On Sun 02-02-25 11:04:02, Christian Brauner wrote:
> On Sun, Feb 02, 2025 at 08:46:21AM +0100, Amir Goldstein wrote:
> > On Sun, Feb 2, 2025 at 1:58 AM Linus Torvalds
> > <torvalds@linux-foundation.org> wrote:
> > >
> > > On Sat, 1 Feb 2025 at 06:38, Christian Brauner <brauner@kernel.org> wrote:
> > > >
> > > > Ok, but those "device fds" aren't really device fds in the sense that
> > > > they are character fds. They are regular files afaict from:
> > > >
> > > > vfio_device_open_file(struct vfio_device *device)
> > > >
> > > > (Well, it's actually worse as anon_inode_getfile() files don't have any
> > > > mode at all but that's beside the point.)?
> > > >
> > > > In any case, I think you're right that such files would (accidently?)
> > > > qualify for content watches afaict.

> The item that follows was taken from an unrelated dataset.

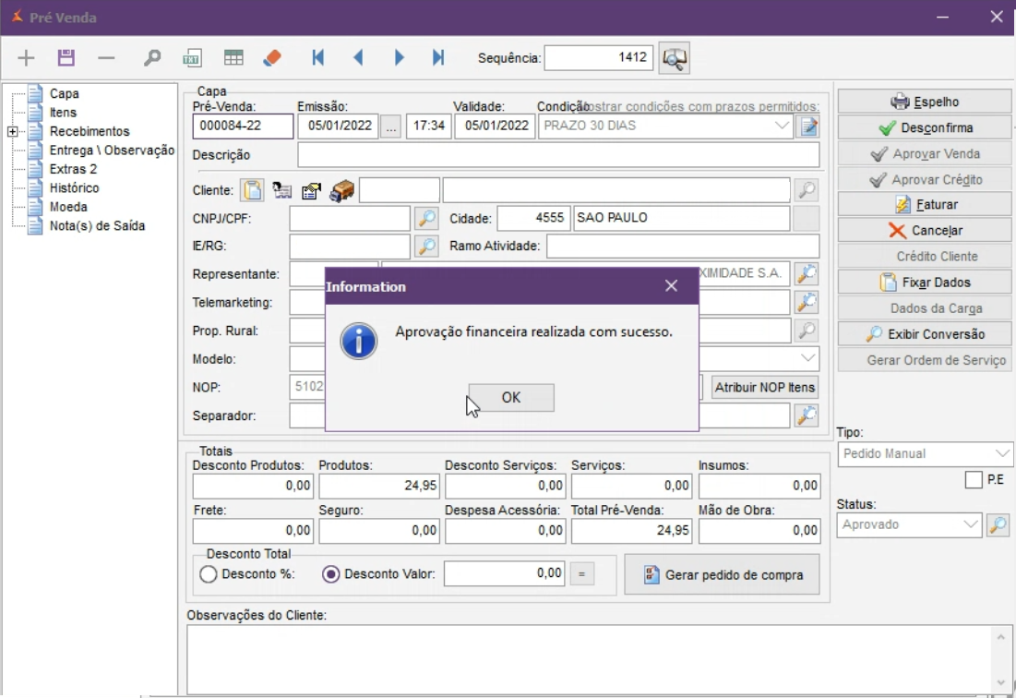Image resolution: width=1016 pixels, height=698 pixels.
Task: Go to the first record arrow icon
Action: click(x=318, y=58)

So at least that should probably get
> > > > FMODE_NONOTIFY.
> > >
> > > Hmm. Can we just make all anon_inodes do that? I don't think you can
> > > sanely have pre-content watches on anon-inodes, since you can't really
> > > have access to them to _set_ the content watch from outside anyway..
> > >
> > > In fact, maybe do it in alloc_file_pseudo()?
> > >
> > 
> > The problem is that we cannot set FMODE_NONOTIFY -
> > we tried that once but it regressed some workloads watching
> > write on pipe fd or something.
> 
> Ok, that might be true. But I would assume that most users of
> alloc_file_pseudo() or the anonymous inode infrastructure will not care
> about fanotify events. I would not go for a separate helper. It'd be
> nice to keep the number of file allocation functions low.
> 
> I'd rather have the subsystems that want it explicitly opt-in to
> fanotify watches, i.e., remove FMODE_NONOTIFY. Because right now we have
> broken fanotify support for e.g., nsfs already. So make the subsystems
> think about whether they actually want to support it.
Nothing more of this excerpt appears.